§ **Your objective**: Set down the part of the supplied text on background jobs in .NET starting with "Background Jobs in" and going on through "messages) commit together.", copied word for word.

§ **Supplied text**:
───

Background Jobs in .NET Without Hangfire: Wolverine + Cronos + Outbox
You run two pods of your .NET API behind a load balancer. Every night at 03:00, “send daily summary emails” runs twice and 5,000 customers get duplicate invoices. You add a distributed lock with Redis. It works until Redis fails over and you get duplicates again. You add idempotency keys to the email sender. The accountant asks why three customers got two emails on Wednesday.
The hard part of background jobs is not “run this in five minutes”. It is:
- Exactly-once execution in a cluster — only one node runs the 03:00 job.
- Atomic scheduling — if the handler succeeds, the next run is persisted. If it crashes, no orphan and no duplicate.
- Transactional consistency — the job and the side effects (DB writes, outbound messages) commit together.
- Cluster-safe leader election — works during rolling deploys, pod restarts, network partitions.

───

§ **Supplied records**:
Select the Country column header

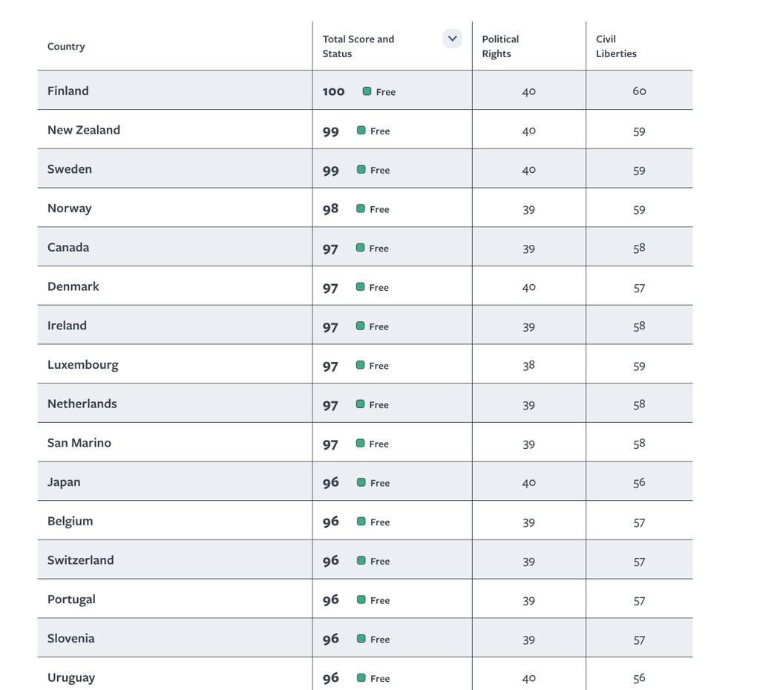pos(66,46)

───

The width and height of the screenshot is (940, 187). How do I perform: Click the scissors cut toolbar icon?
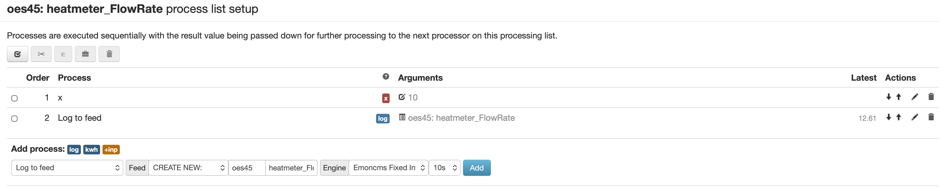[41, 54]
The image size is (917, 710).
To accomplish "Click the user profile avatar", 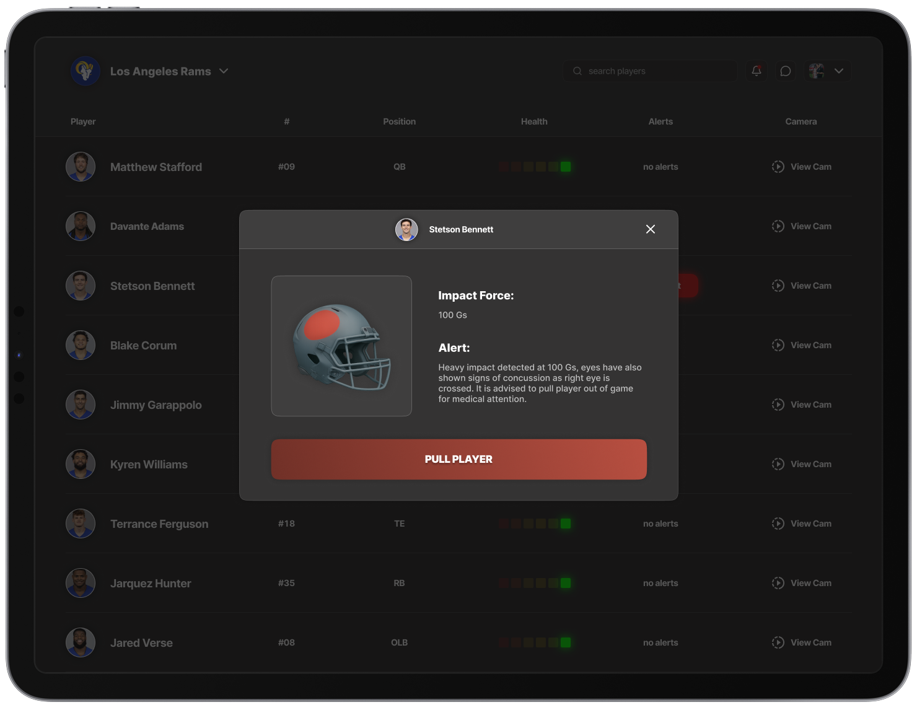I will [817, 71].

───

§ **Exercise output**:
Background Jobs in .NET Without Hangfire: Wolverine + Cronos + Outbox
You run two pods of your .NET API behind a load balancer. Every night at 03:00, “send daily summary emails” runs twice and 5,000 customers get duplicate invoices. You add a distributed lock with Redis. It works until Redis fails over and you get duplicates again. You add idempotency keys to the email sender. The accountant asks why three customers got two emails on Wednesday.
The hard part of background jobs is not “run this in five minutes”. It is:
- Exactly-once execution in a cluster — only one node runs the 03:00 job.
- Atomic scheduling — if the handler succeeds, the next run is persisted. If it crashes, no orphan and no duplicate.
- Transactional consistency — the job and the side effects (DB writes, outbound messages) commit together.